Feb 18

 I burned out with work yesterday. Spluttered into comatose.

Not entirely helped from pushing out a release before 9.30am, helping our dev(s), talking with a client, and.. so on.. whilst trying to do something crunchy.

I flaked out hard by midday. The brain wouldn't engage.

Sometimes if I (short term) burn out like this, it's like the wheels spin, but they cant touch the floor. You can force it, and you do stuff in fits and bursts and fizzle out again. Spluttering.

I went for a walk with Hazel in the afternoon. I felt like absolute shit. Shaky legs. Stuffed head. Nauseous. Cough cough cough. So much for the better start to the day.

On hearing this Hazel asked if it was the best time for a walk.

Yeah. Sure. You're right. But I just have to do shit, regardless of how I feel. I briefly related to her how I was really rough this week. Circling the drain. In that holding pattern waiting for something to pop and the docs to finally say, oh It Was This All Along. Yeah. Thanks.

On the way back she wanted to pop into the local shop to top up her electricity. I sat in the car in the carpark and slumped. Felt. Like. Utter. Shit.

Got home. Awful. Pondered if I should eat. The thought was making my nausea get worse. Eh. But sometimes.

So I ate something. Felt a tiny bit better.
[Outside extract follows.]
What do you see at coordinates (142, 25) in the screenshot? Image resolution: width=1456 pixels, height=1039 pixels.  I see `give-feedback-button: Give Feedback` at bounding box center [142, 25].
Tiny.

Went to bed.

And stayed there. About 16 hours if you're counting. I got up at one point, stuck some washing on, went back to bed. Slept. Got up again. Hung the washing up. Back to bed. Slept.

Through it all I did not feel good. At times... yikes. I thought I was going to hit the floor. Preparing the washing, my arms got heavy, chest tightened up, neck tightened up, ooh, nice, heart attack ?, cmon, give me a kick in the chest next.

A few moments of fear. Oh no. This is it. Gonna pop. But small. And quickly covered by, hey, it's ok. If it's time, it's time. It's been a long time coming, and you aren't sticking around for anything anyway. That's more than ok. Peace.

Today. I feel a bit better. Thank fuck. Whether I maintain is another story. Today is the day I travel down south. Allegedly. Supposedly. Assuming I am well enough. In a perfect world I would put it off. It's not a perfect world. So. Grit your teeth. Do the thing. And it is like this I have to talk to Andy. Maybe I can pull together an hour or two of performance. And then slump. Or maybe not. Maybe I just wont have the energy. Yeah. No thanks. Goodbye. Thats all I have to say.

This deadline has morphed.

From a point of kick off of opportunity, to one where it feels like I am just preparing my own departure from this mortal coil. I am still hopeful I slowly pull myself out of this big old dip. But eh. Yeah. I am frail. And shit hammers me these days. If you step back and look at the big picture, it's not great. Eh well. One day at a time. Tomorrow will be better. Perhaps it's just a bad phase. Perhaps a trip down south and sorting stuff out with Andy will be the start of a general improvement.

It does clarify a few things though.

There will be no notice period. This last few weeks has gone from ok, to tolerable, to intolerable, to why the fuck did I agree to this ?

I wont be making the same mistake twice. Cant. My reserves are out. I am no longer the person you can rely on to take the piss with, assume that all the compromises go in my direction and I just happily shovel shit into my mouth. Done.

There's not going to be any magic answer - from Andys point of view - where everything returns to the status quo. Not even if a huge pile of cash appears on the table. The past is the past.

So today.

I have a few things today. I am going to take it as super easy as I can do. REST. And then do the journey. And hopefully, that helps.